[KUTIPAN TERPILIH]

::::

Sholat dhuha cuma
dua rakaat, qiyamullail (tahajjud) juga hanya dua rakaat, itu pun sambil
terkantuk-kantuk. Sholat lima
waktu? Sudahlah jarang di masjid, milih ayatnya yang pendek-pendek saja agar
lekas selesai. Tanpa doa, dan segala macam puji untuk Allah, terlipatlah
sajadah yang belum lama tergelar itu. Lupa pula dengan sholat rawatib sebelum
maupun sesudah shalat wajib. Satu lagi, semua di atas itu belum termasuk
catatan: "Kalau tidak terlambat" atau "Asal nggak bangun
kesiangan". Dengan sholat model begini, apa pantas mengaku ahli ibadah?
Padahal Rasulullah
dan para sahabat senantiasa mengisi malam-malamnya dengan derai tangis memohon
ampunan kepada Allah. Tak jarang kaki-kaki mereka bengkak oleh karena terlalu
lama berdiri dalam khusyuknya. Kalimat-kalimat pujian dan pinta tersusun indah
seraya berharap Allah Yang Maha Mendengar mau mendengarkan keluh mereka. Ketika
adzan berkumandang, segera para sahabat meninggalkan semua aktivitas menuju
sumber panggilan, kemudian waktu demi waktu mereka habiskan untuk bersimpuh di
atas sajadah-sajadah penuh tetesan air mata.

::::

[DATA YANG DISEDIAKAN]
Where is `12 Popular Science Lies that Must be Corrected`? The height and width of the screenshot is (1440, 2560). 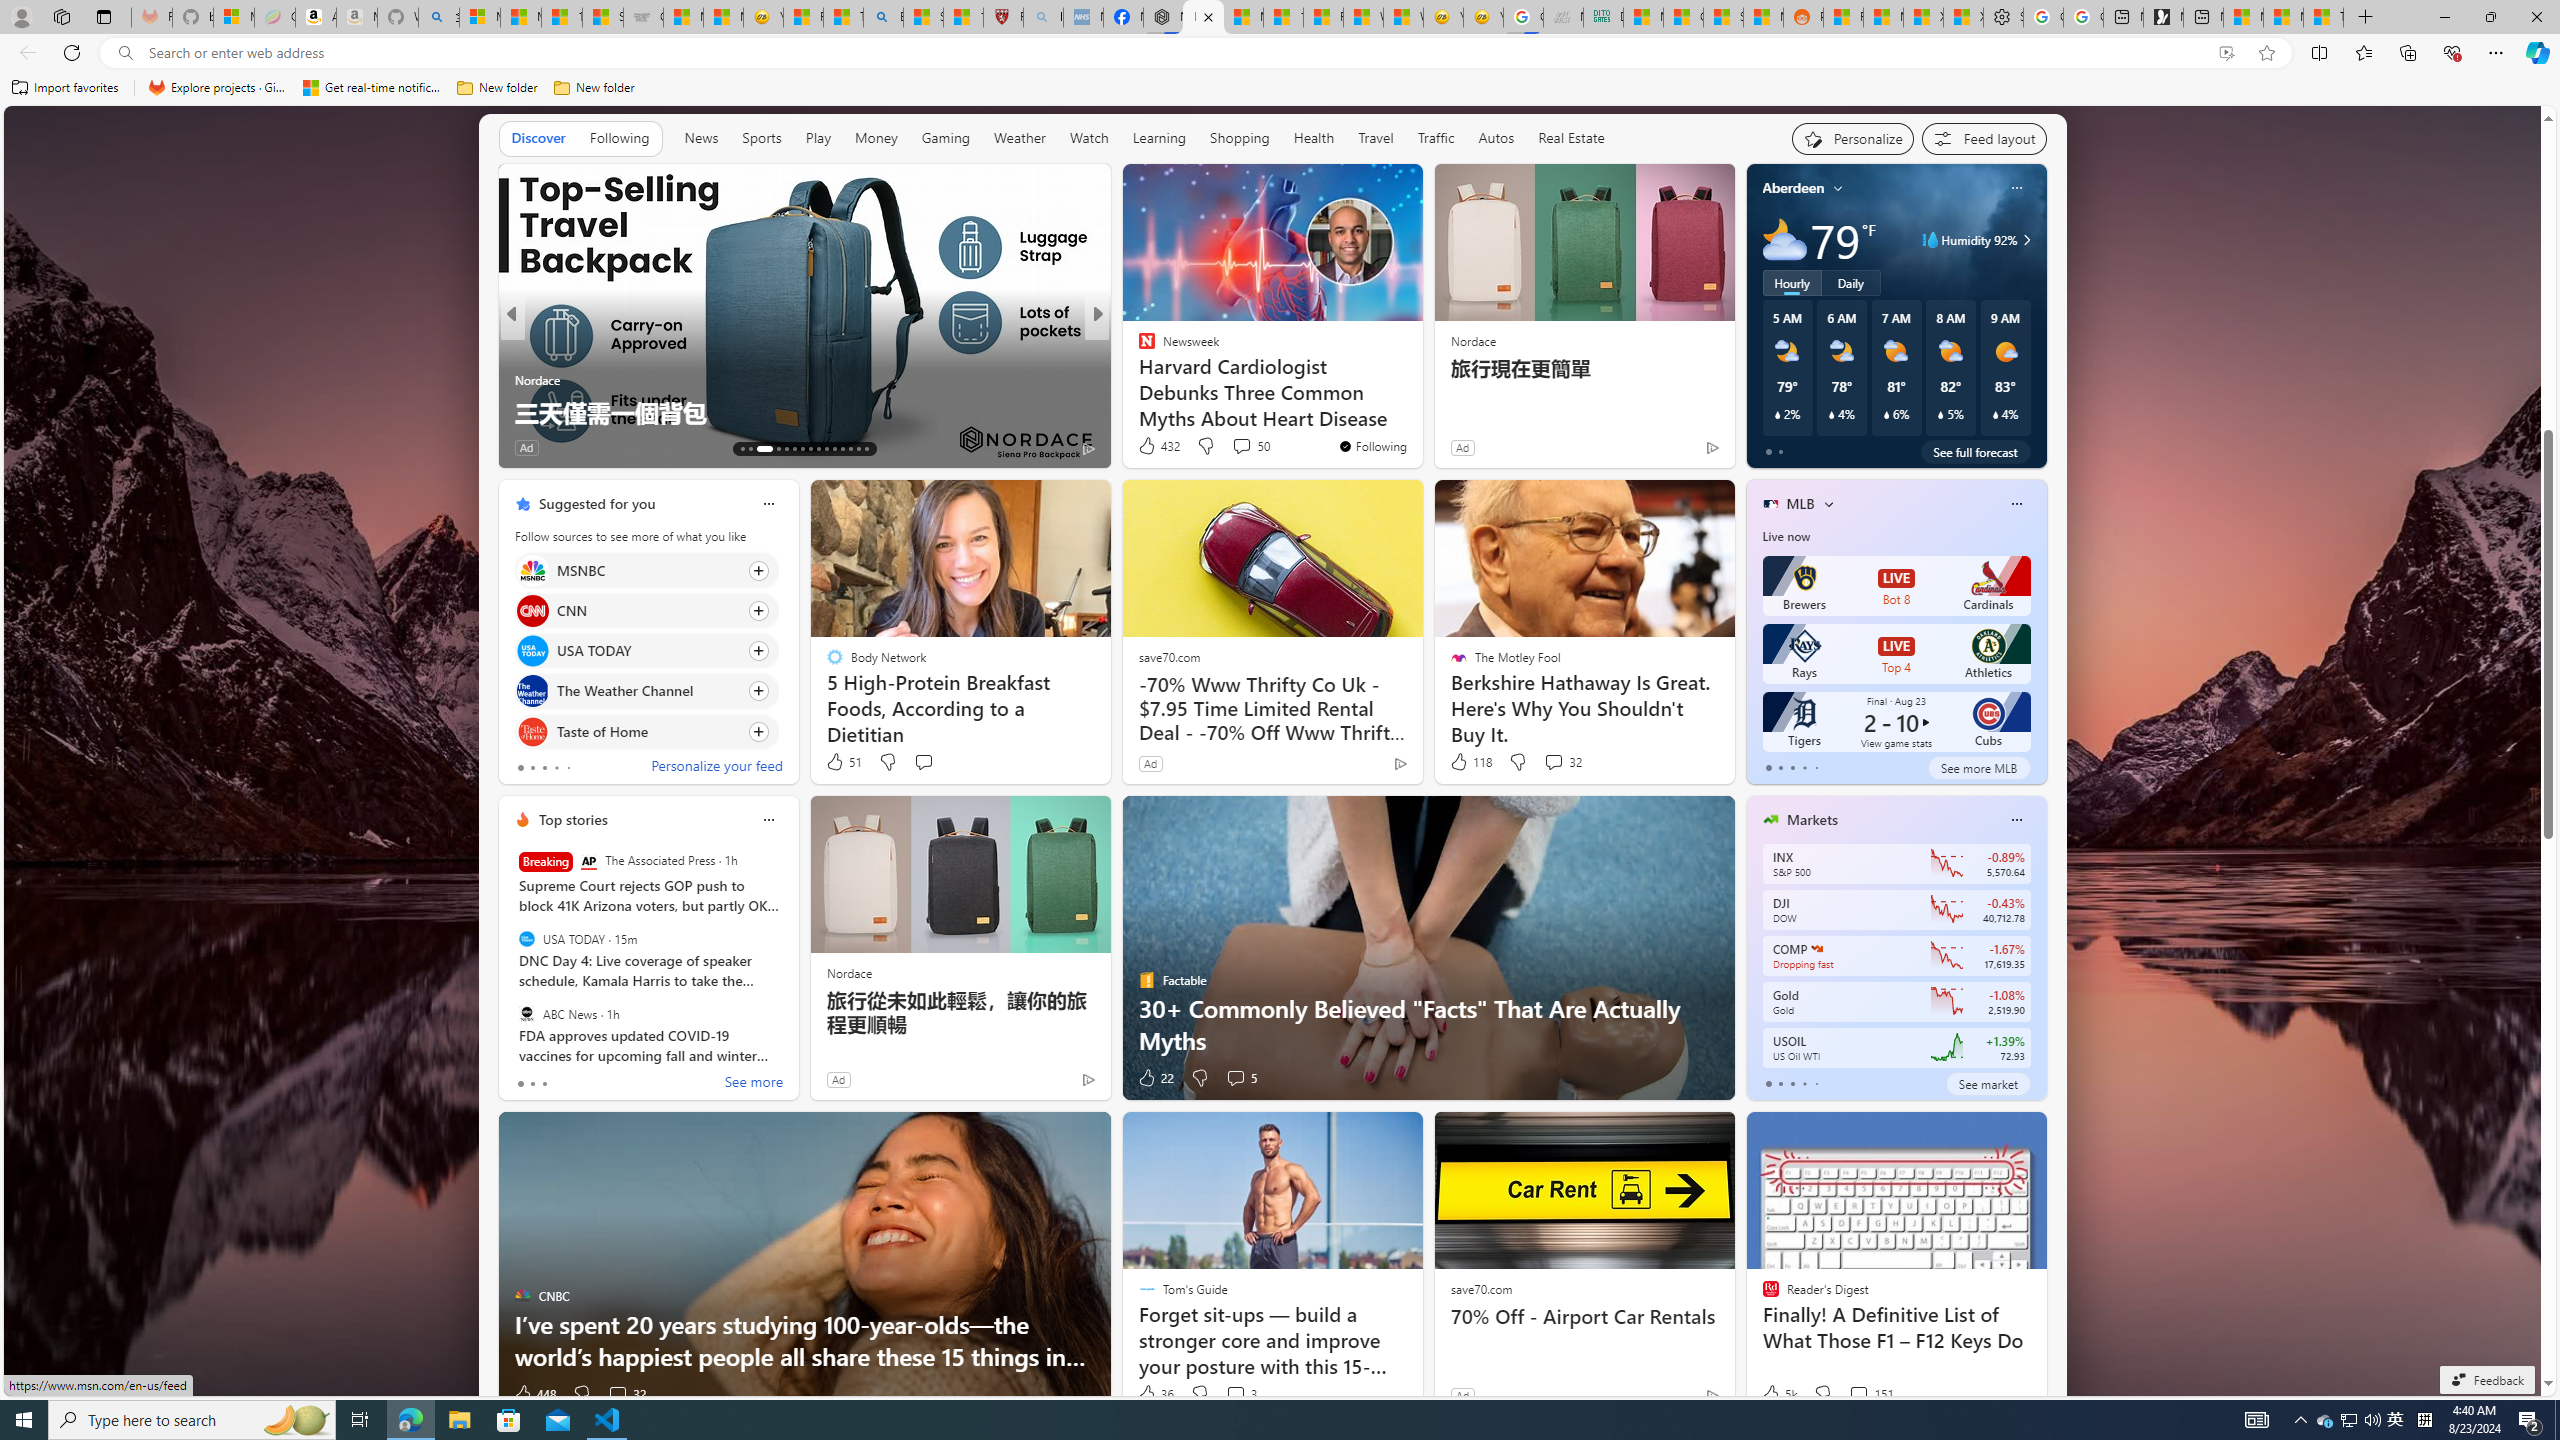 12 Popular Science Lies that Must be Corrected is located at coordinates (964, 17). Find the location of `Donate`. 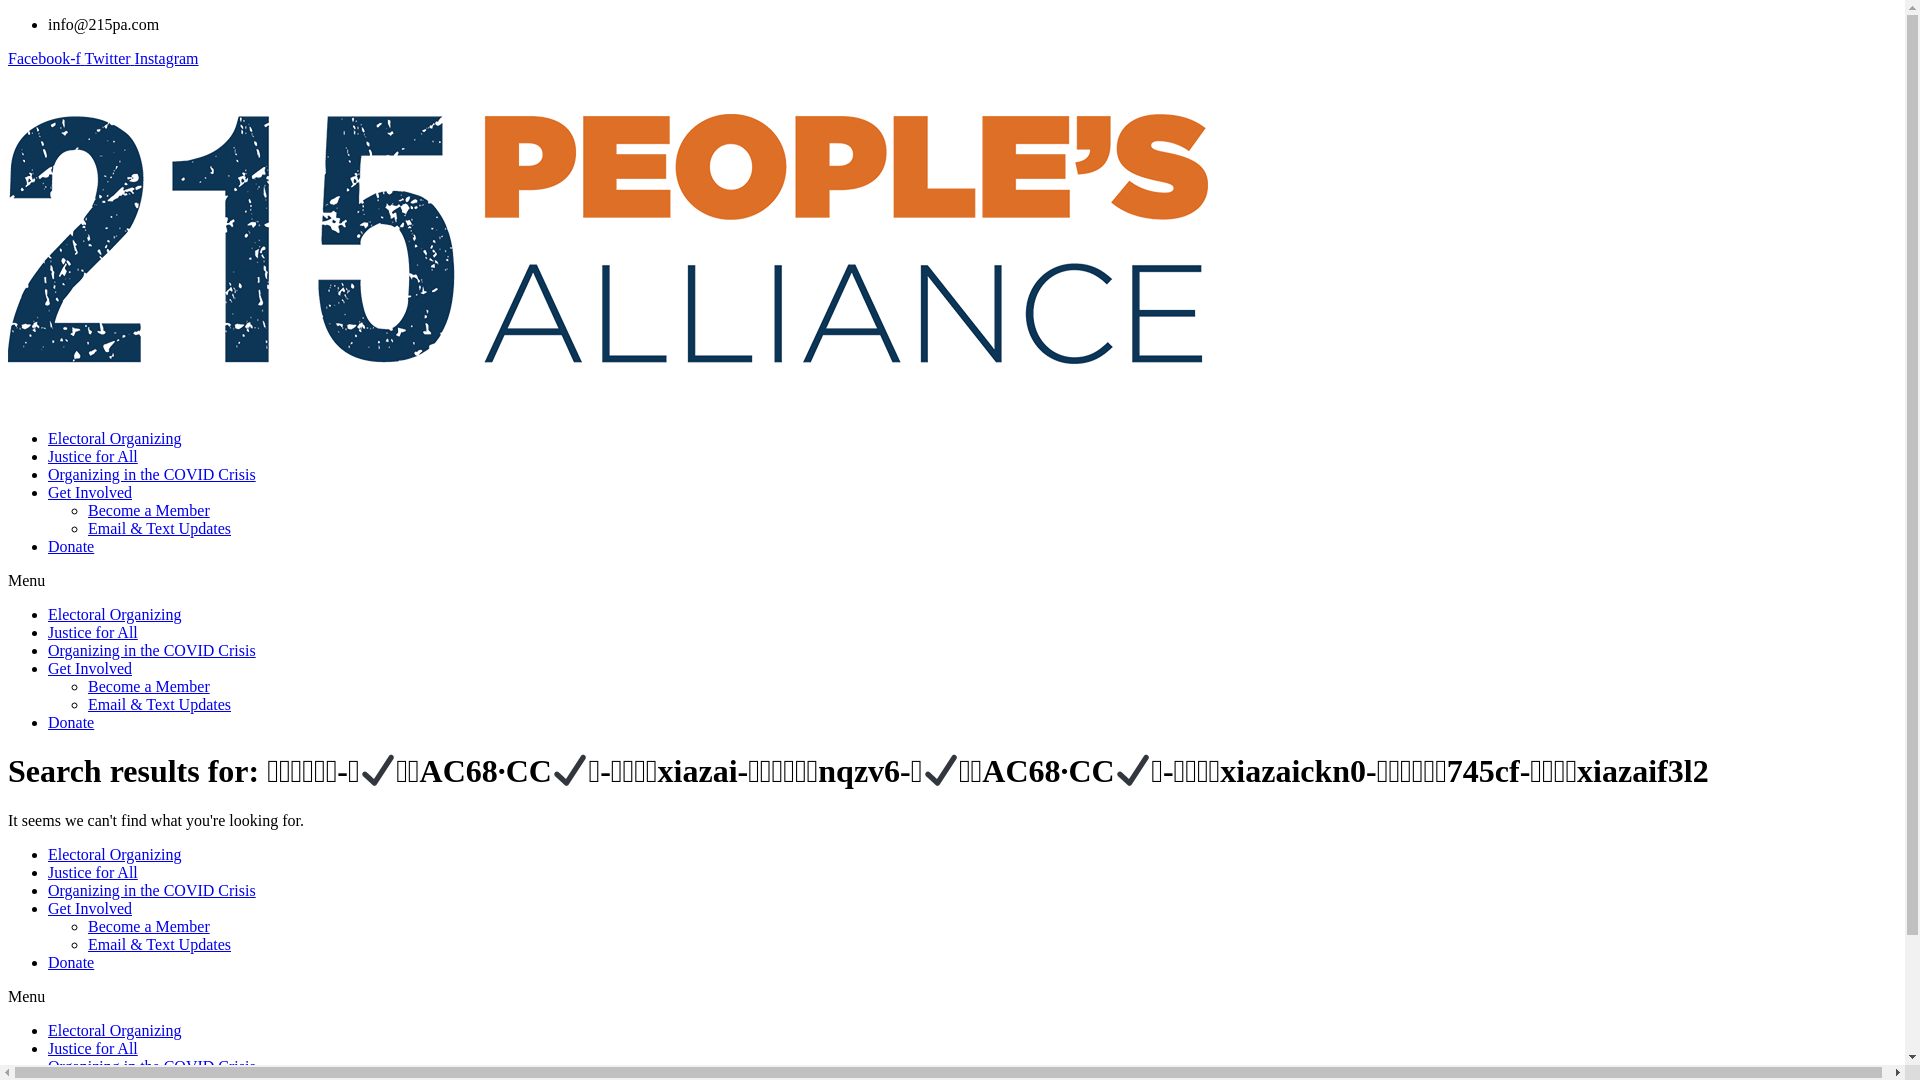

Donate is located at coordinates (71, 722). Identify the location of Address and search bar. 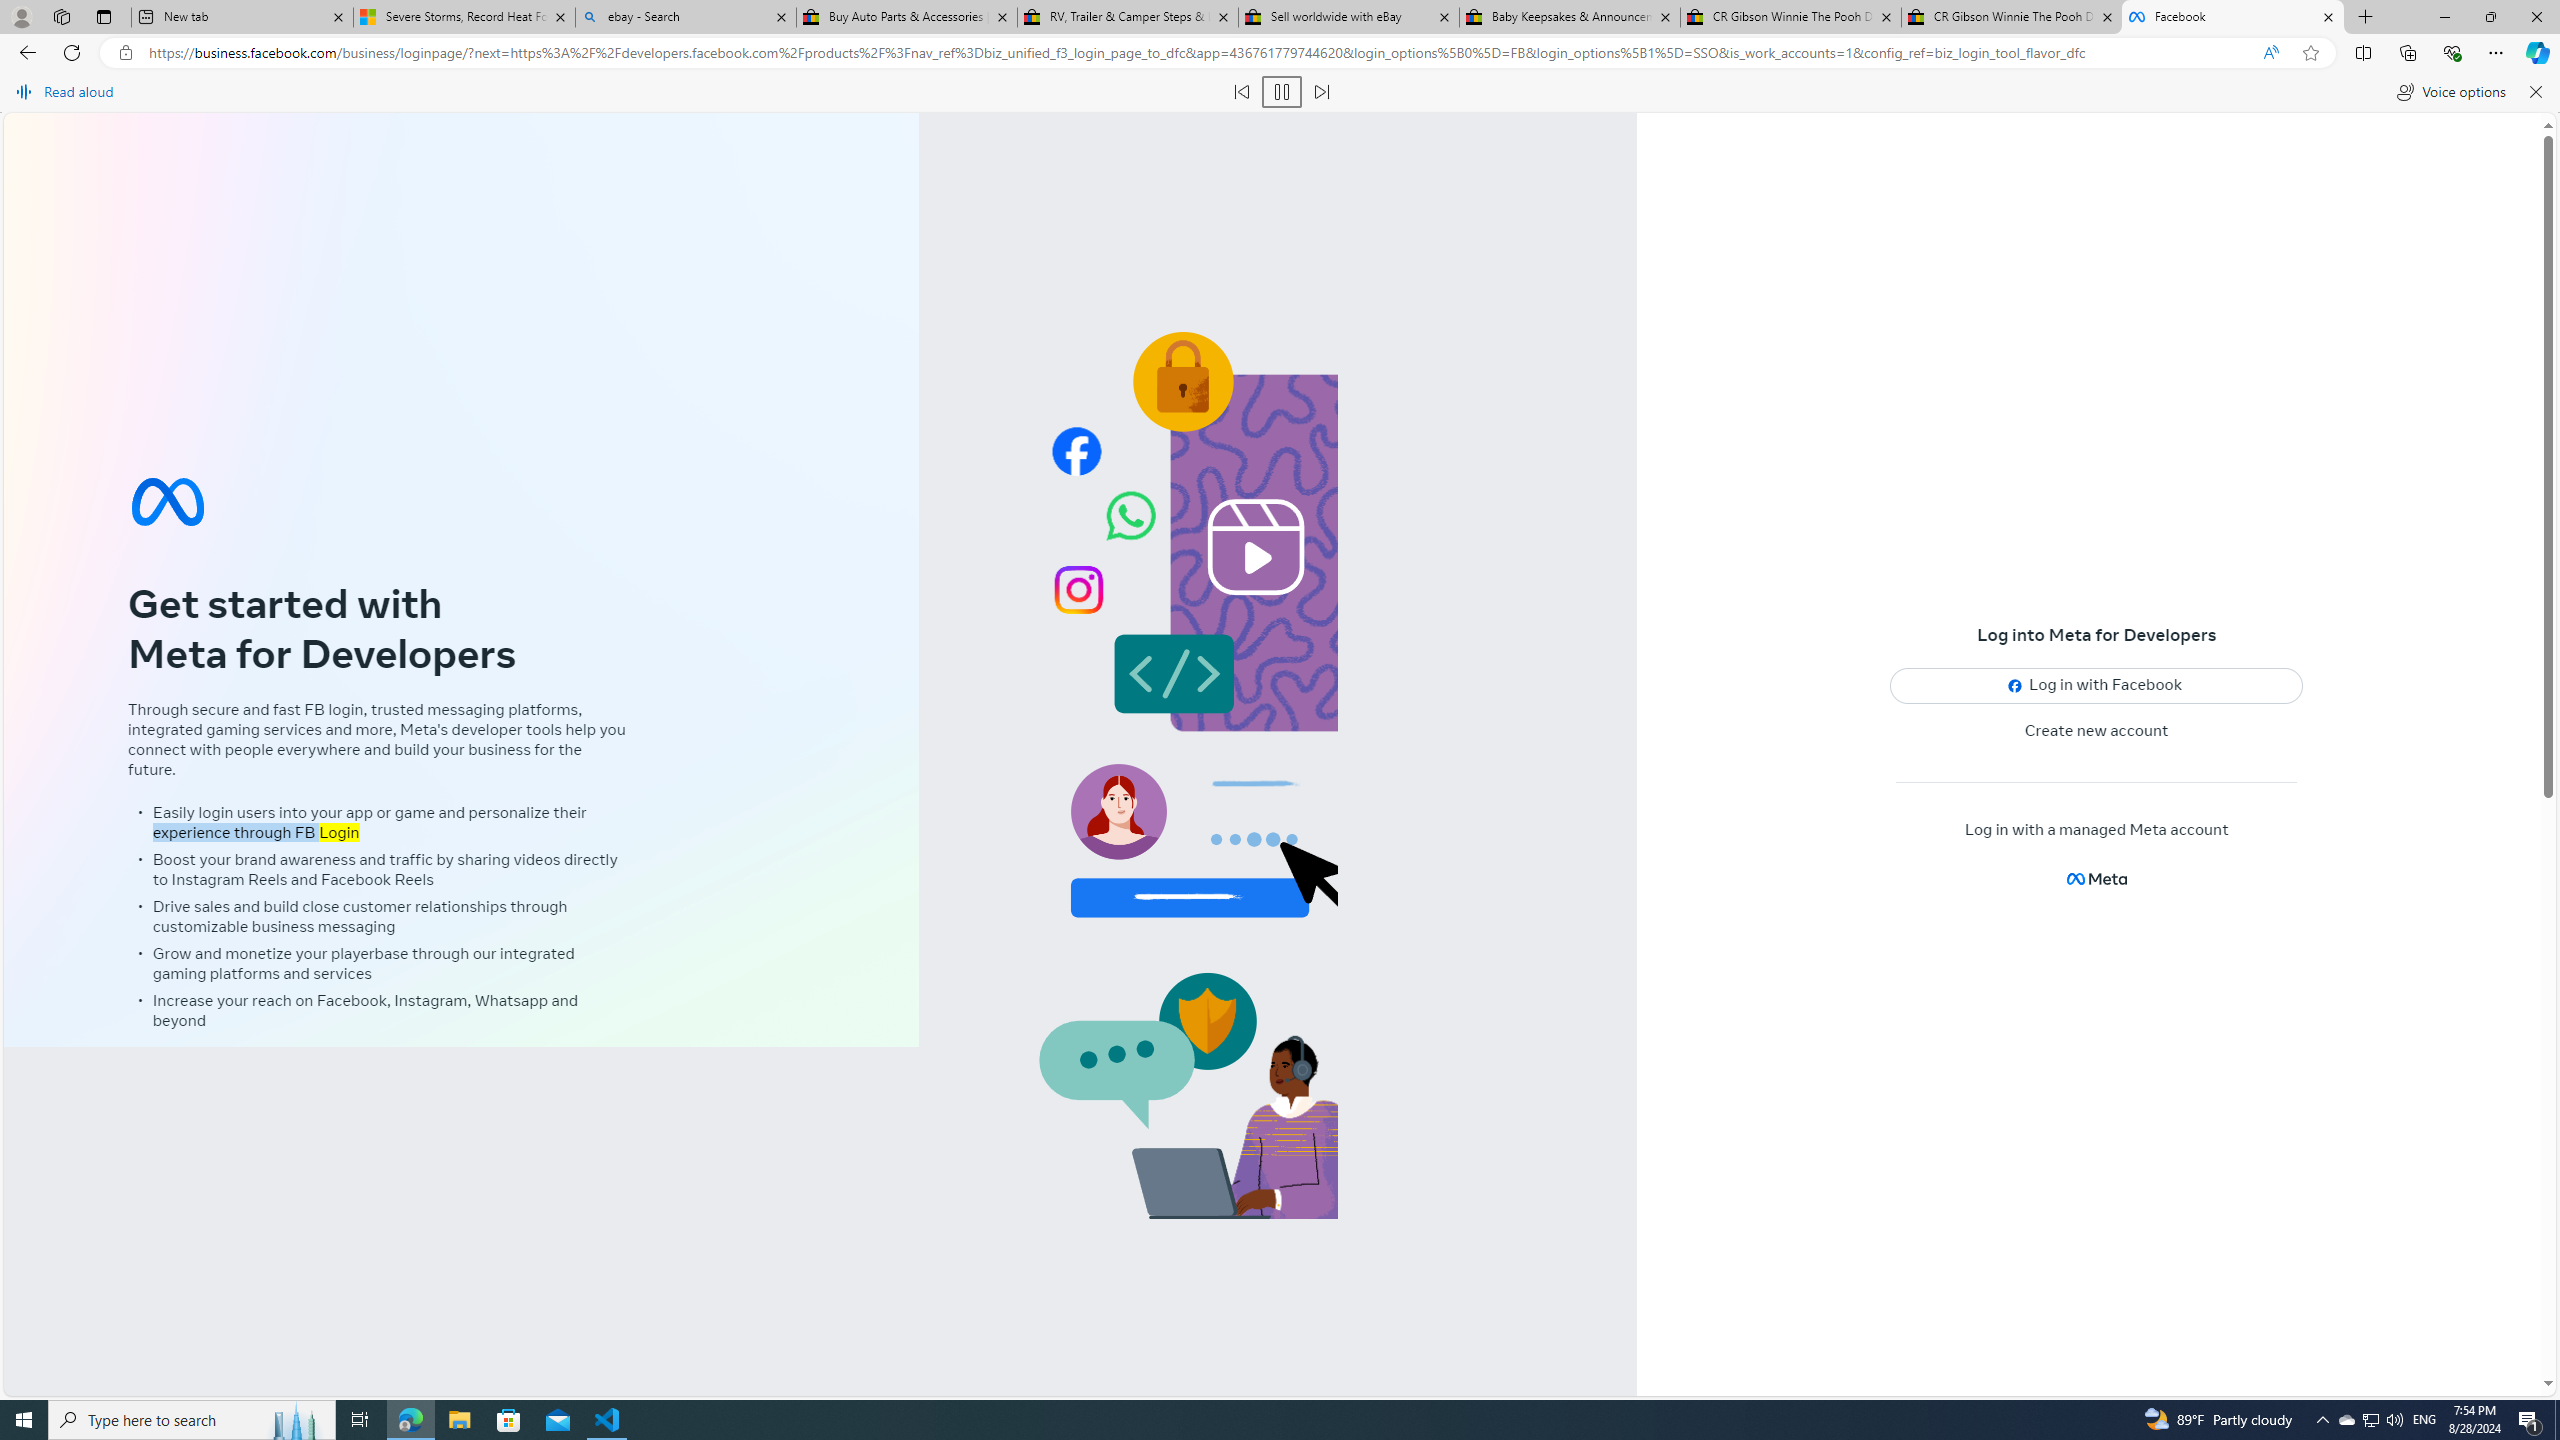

::::

[TUGAS TERTULIS]
Tolong tuliskan kembali seluruh kutipan tentang sholat di atas persis sama, tanpa mengubah satu kata pun.

[JAWABAN LATIHAN]
Sholat dhuha cuma
dua rakaat, qiyamullail (tahajjud) juga hanya dua rakaat, itu pun sambil
terkantuk-kantuk. Sholat lima
waktu? Sudahlah jarang di masjid, milih ayatnya yang pendek-pendek saja agar
lekas selesai. Tanpa doa, dan segala macam puji untuk Allah, terlipatlah
sajadah yang belum lama tergelar itu. Lupa pula dengan sholat rawatib sebelum
maupun sesudah shalat wajib. Satu lagi, semua di atas itu belum termasuk
catatan: "Kalau tidak terlambat" atau "Asal nggak bangun
kesiangan". Dengan sholat model begini, apa pantas mengaku ahli ibadah?
Padahal Rasulullah
dan para sahabat senantiasa mengisi malam-malamnya dengan derai tangis memohon
ampunan kepada Allah. Tak jarang kaki-kaki mereka bengkak oleh karena terlalu
lama berdiri dalam khusyuknya. Kalimat-kalimat pujian dan pinta tersusun indah
seraya berharap Allah Yang Maha Mendengar mau mendengarkan keluh mereka. Ketika
adzan berkumandang, segera para sahabat meninggalkan semua aktivitas menuju
sumber panggilan, kemudian waktu demi waktu mereka habiskan untuk bersimpuh di
atas sajadah-sajadah penuh tetesan air mata.